THE INPUT
** begin **

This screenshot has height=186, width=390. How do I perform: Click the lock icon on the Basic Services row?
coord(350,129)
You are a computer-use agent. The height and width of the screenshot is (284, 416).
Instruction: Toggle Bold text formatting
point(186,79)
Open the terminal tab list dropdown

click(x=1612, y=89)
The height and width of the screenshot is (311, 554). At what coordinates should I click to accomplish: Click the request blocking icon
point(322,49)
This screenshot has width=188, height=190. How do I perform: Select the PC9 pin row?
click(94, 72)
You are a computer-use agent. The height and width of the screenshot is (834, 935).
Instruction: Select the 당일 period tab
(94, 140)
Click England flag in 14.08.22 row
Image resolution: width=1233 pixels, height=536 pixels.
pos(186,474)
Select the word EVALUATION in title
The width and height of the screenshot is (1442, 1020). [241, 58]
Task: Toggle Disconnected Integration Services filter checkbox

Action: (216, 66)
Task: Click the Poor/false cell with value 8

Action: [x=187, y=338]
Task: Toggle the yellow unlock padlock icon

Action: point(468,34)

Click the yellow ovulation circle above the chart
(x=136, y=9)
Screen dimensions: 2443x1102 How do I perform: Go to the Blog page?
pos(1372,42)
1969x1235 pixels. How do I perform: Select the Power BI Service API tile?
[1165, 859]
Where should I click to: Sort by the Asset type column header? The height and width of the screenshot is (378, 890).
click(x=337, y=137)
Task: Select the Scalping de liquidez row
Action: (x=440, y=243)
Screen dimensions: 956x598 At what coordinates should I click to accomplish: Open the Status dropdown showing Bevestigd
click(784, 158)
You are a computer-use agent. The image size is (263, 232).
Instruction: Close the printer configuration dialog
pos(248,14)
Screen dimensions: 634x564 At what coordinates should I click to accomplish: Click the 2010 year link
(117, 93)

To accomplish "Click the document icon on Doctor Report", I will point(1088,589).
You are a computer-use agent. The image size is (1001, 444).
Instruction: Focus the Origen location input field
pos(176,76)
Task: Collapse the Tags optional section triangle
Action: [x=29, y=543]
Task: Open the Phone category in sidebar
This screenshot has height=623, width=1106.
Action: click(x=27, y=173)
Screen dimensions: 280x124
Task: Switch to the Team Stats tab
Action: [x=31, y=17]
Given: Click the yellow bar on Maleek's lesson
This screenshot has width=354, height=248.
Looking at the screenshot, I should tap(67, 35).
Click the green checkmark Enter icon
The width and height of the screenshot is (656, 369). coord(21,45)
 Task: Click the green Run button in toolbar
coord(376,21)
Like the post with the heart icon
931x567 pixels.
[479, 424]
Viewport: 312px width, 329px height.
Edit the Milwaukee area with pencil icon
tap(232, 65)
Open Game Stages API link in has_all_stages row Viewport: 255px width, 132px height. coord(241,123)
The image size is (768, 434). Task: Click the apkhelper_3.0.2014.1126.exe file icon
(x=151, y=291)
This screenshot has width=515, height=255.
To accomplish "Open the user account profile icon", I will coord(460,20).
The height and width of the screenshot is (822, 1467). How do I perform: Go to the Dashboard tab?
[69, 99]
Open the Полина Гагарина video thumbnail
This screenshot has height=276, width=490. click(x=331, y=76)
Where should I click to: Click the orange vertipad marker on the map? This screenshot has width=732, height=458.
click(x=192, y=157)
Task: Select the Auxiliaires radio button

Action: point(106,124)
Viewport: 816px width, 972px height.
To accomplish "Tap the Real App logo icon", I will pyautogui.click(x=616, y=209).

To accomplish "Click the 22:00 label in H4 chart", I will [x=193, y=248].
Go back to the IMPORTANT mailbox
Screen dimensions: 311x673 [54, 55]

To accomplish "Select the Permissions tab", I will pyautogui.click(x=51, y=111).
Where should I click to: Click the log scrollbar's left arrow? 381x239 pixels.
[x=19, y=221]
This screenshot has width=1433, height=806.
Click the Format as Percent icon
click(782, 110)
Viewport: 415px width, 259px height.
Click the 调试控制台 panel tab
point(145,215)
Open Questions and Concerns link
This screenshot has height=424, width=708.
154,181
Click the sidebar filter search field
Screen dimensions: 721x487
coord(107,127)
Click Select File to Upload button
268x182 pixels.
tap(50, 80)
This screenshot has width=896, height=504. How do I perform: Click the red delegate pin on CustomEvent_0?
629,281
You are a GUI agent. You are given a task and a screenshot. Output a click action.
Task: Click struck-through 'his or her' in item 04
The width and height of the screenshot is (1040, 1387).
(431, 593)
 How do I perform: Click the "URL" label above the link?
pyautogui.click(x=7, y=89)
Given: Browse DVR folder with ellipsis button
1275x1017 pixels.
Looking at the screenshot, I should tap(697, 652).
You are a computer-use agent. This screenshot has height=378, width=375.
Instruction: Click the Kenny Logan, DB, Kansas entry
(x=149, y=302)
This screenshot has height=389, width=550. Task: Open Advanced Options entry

** end **

YOUR OBJECTIVE
Reproduce verbatim the stretch of records from the line containing "Open the terminal tab list dropdown" through the line containing "pos(1372,42)", with both of those lines included.

WORKED ANSWER
Open the terminal tab list dropdown

click(x=1612, y=89)
The height and width of the screenshot is (311, 554). At what coordinates should I click to accomplish: Click the request blocking icon
point(322,49)
This screenshot has width=188, height=190. How do I perform: Select the PC9 pin row?
click(94, 72)
You are a computer-use agent. The height and width of the screenshot is (834, 935).
Instruction: Select the 당일 period tab
(94, 140)
Click England flag in 14.08.22 row
Image resolution: width=1233 pixels, height=536 pixels.
pos(186,474)
Select the word EVALUATION in title
The width and height of the screenshot is (1442, 1020). [241, 58]
Task: Toggle Disconnected Integration Services filter checkbox

Action: (216, 66)
Task: Click the Poor/false cell with value 8

Action: [x=187, y=338]
Task: Toggle the yellow unlock padlock icon

Action: point(468,34)

Click the yellow ovulation circle above the chart
(x=136, y=9)
Screen dimensions: 2443x1102 How do I perform: Go to the Blog page?
pos(1372,42)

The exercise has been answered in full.